## Texto de origen
--*--

Por Alfredo Infante s.j.
El pueblo creyente en sus oraciones y eucaristías eleva sus plegarias por la paz. Esa petición va desde la paz personal ante tanta zozobra y malestar cotidiano, pasando por la paz social ante los indicadores de violencia y deterioro de la calidad de vida que aumentan dramáticamente cada día y nos sumergen en la miseria, hasta llegar a clamar por la paz política, mostrando desde la fe que hay una clara conciencia de que sin un cambio en el sistema político actual no tendremos vida digna ni paz duradera.
La paz es una urgencia para los venezolanos, un grito que clama al cielo, pero al mismo tiempo, muchos en su desesperación y angustia, ante tanta calamidad que amenaza la vida, asfixiados, experimentan, paradójicamente, un deseo existencial de la llegada de una especie de violencia mesiánica externa que nos saque de la tragedia que vivimos. Gran tentación en la que sectores extremistas de ambos bandos buscan apalancarse para ganar protagonismo.
Gracias a Dios, cada vez crece más la conciencia de que la salida violenta entraña más violencia, y que las guerras son un camino ciego que deja hondas heridas y resentimientos en el inconsciente colectivo. Esta certeza lleva a muchos a resistir a la tentación de apostar a una salida violenta.Tal conciencia va acompañada de la convicción de que las soluciones a nuestros conflictos, para que no haya más derramamientos de sangre, deben ser políticas y pacíficas.
En el evangelio de Juan (14,23-29), Jesús nos dice «La paz os dejo, mi paz os doy; no os la doy yo como la da el mundo. Que no tiemble vuestro corazón ni se acobarde».
En espiritualidad distinguimos «fuerza» de «poder». Esta distinción es importante para entender lo que dice Jesús sobre el contraste entre la paz del mundo y la paz que él nos entrega.
La fuerza es dinamismo interior que activa movimiento y crea capacidades y habilidades que generan fortaleza y confianza en los sujetos personales y sociales, la fuerza genera sinergia por lo que se alimenta de la reciprocidad y del reconocimiento mutuo, la fuerza no homogeniza, sino que despierta la diversidad para que se vierta en la construcción del bien común, la comunidad. Esta fuerza es el Espíritu, por eso Jesús dice «el Espíritu que mi Padre les enviará en mi nombre, les enseñará todas las cosas y les recordará todo cuanto yo les he dicho».

--*--

## Datos de origen
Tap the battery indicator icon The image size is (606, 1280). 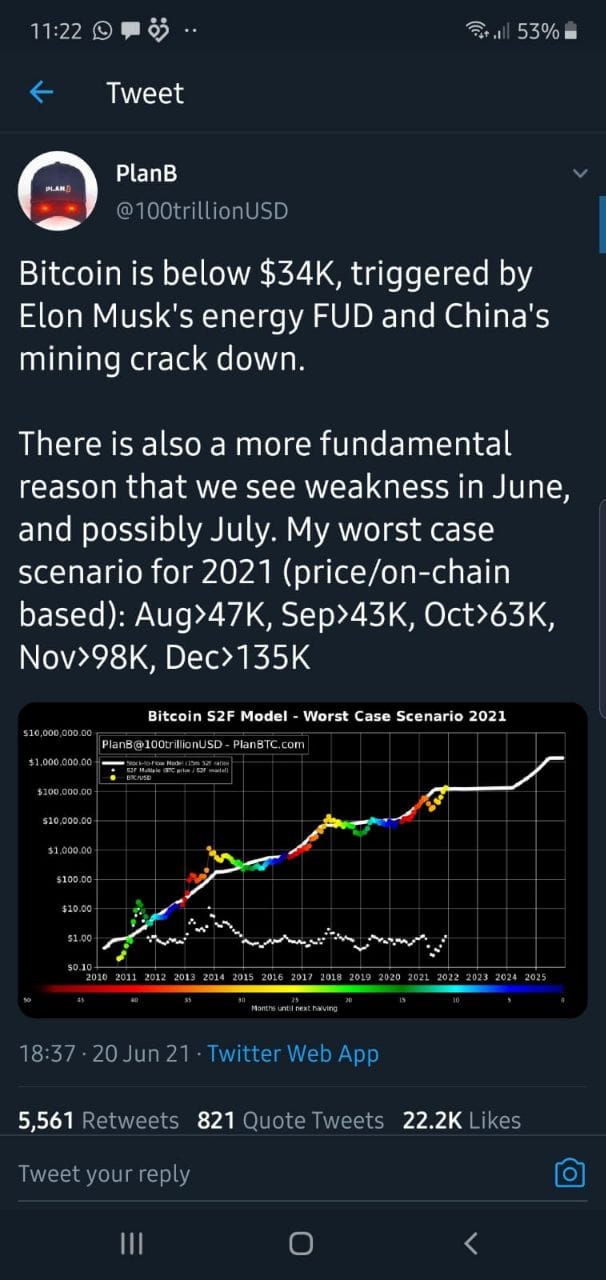point(571,31)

--*--

## Instrucciones
1: En el texto sobre la paz, ¿qué dos términos se distinguen en espiritualidad?
2: ¿Cómo se traduce al inglés la frase «En espiritualidad distinguimos «fuerza» de «poder».» del texto sobre la paz?
3: Prosigue el texto sobre la paz justo después de su última oración.

## Respuestas
1: «Fuerza» y «poder».

2: In spirituality, we distinguish "strength" from "power."

3:
El poder, por el contrario, es exterioridad que atrae y aliena la subjetividad si ésta se deja seducir. En su despliegue tiende a homogenizar y aplastar a las personas y a las sociedades si el mismo no tiene contrapesos, tensiones y regulaciones.
Es aquí donde radica la distinción que hace Jesús. La paz que él nos entrega es su Espíritu, su fuerza, su amor, que como decía San Agustín «es más íntimo que nuestra propia intimidad» y, esa fuerza crea capacidades, nos sana, nos libera del miedo y nos lleva a discernir caminos de vida digna, de reconocimiento, de fraternidad.
La paz del mundo, por el contrario, se inscribe en la lógica del poder y pretende alienar, doblegar, tiranizar y, por tanto, atenta contra la vida, la dignidad humana, el bien común y la fraternidad, ésta en contradicción con los absolutos relacionales de Jesús: «Dios y el prójimo».
Jesús nunca actuó desde el poder, por eso se decía de él que enseñaba con gran «autoridad». La «autoridad» es fruto de la fuerza interior, del espíritu fuente de vida que da vida. No sucedía lo mismo con los fariseos y saduceos, representantes del poder judío, mucho menos con Pilatos representante del imperio romano. A todos estos poderes les estorbaba el Nazareno.
Ahora bien, no basta pedir la paz, la paz es camino, se construye. Por eso, Jesús no se conforma con entregarnos su paz, sino que nos entrega como misión la tarea de construirla, hacerla posible, viable, y en la praxis de esa misma construcción encontraremos nuestra mayor alegría, por eso nos dice «Bienaventurados los que construyen la paz porque serán llamados hijos de Dios».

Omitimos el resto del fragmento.